A l'heure actuelle, en ce qui concerne l'organisation, voici ce que nous devrions faire :

  1. Une fois, ou même selon les circonstances, deux fois par jour, publier une petite feuille, de caractère général où il y aurait l'appréciation de la situation, les conclusions à en tirer, les revendications et, ce qui est particulièrement important, une critique de l'action du Comité de grève qui se dispose à engager des pourparlers ;
  2. Publier des proclamations aux soldats ;
  3. Des feuilles dirigées contre les membres de la social-démocratie ;
  4. Des feuilles éclairant les fonctionnaires sur le sens de la situation ;
  5. Des feuilles pour les cheminots et les employés des P. T. T. ;
  6. Faire en sorte que la vague du mouvement enfle de plus en plus, organiser de grandes manifestations au parc de Treptow en évitant toutefois les collisions ;
  7. Préparer les cadres de la lutte, même sans armes.
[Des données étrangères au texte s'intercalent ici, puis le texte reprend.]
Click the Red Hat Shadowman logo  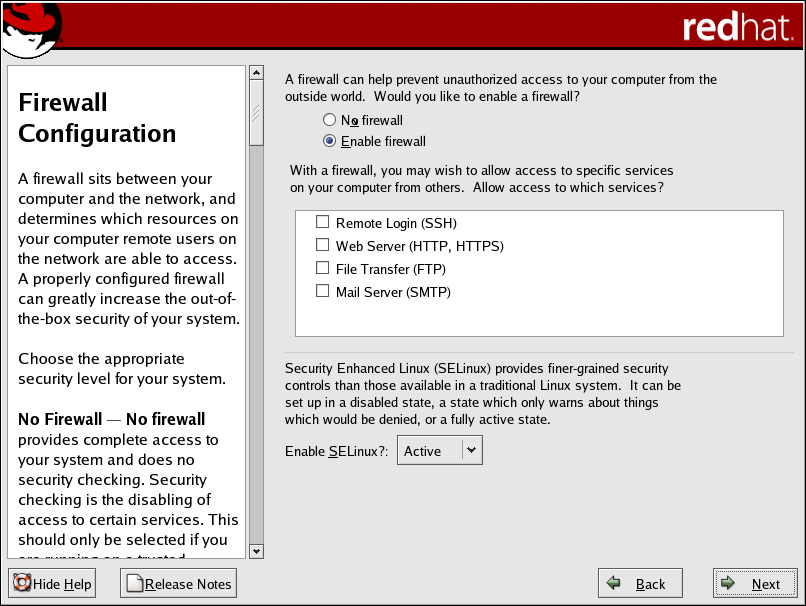(x=30, y=28)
D'ailleurs, quand commencera le combat entre les troupes amenées pour rétablir l'ordre et celles de la ville, la population ne devrait pas rester indifférente. Il devrait y avoir des cadres préparés à l'avance, ne serait-ce que pour tenir en respect la racaille qui va surgir des bas-fonds et agir à l'arrière de nos troupes et pour n'avoir pas à répandre le sang.

Prison cellulaire, 16 mars 1920.

  1. Journal du KPD.
  2. Journal du Parti Social-démocrate (SPD).